**Task item**
Can you return the records below exactly as they stand, but only from the first line through the one with "Given: Enable the Повышение резкости checkbox"?

**Records for this exercise**

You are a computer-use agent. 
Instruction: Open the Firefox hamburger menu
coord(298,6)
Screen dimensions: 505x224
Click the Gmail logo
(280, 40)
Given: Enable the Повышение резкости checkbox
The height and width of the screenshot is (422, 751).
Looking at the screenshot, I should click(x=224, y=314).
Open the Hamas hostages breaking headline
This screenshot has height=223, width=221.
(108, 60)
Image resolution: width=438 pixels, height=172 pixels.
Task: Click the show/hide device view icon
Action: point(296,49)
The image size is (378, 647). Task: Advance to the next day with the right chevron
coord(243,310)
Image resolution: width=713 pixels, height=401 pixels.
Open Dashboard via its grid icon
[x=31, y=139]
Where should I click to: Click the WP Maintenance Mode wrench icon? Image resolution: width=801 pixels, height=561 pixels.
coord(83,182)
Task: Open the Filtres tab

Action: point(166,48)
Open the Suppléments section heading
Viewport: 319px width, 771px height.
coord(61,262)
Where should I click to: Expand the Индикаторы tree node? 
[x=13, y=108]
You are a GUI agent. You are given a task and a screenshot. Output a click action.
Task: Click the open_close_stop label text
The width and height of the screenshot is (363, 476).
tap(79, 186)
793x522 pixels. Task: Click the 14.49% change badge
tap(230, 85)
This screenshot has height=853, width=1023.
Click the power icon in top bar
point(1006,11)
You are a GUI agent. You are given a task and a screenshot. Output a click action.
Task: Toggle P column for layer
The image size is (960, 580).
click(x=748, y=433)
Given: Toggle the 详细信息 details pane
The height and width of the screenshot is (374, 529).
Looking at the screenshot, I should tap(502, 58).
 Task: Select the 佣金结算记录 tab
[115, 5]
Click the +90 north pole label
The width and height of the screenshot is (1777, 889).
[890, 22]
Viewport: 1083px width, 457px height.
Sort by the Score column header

**Reply to the exercise**
You are a computer-use agent. 
Instruction: Open the Firefox hamburger menu
coord(298,6)
Screen dimensions: 505x224
Click the Gmail logo
(280, 40)
Given: Enable the Повышение резкости checkbox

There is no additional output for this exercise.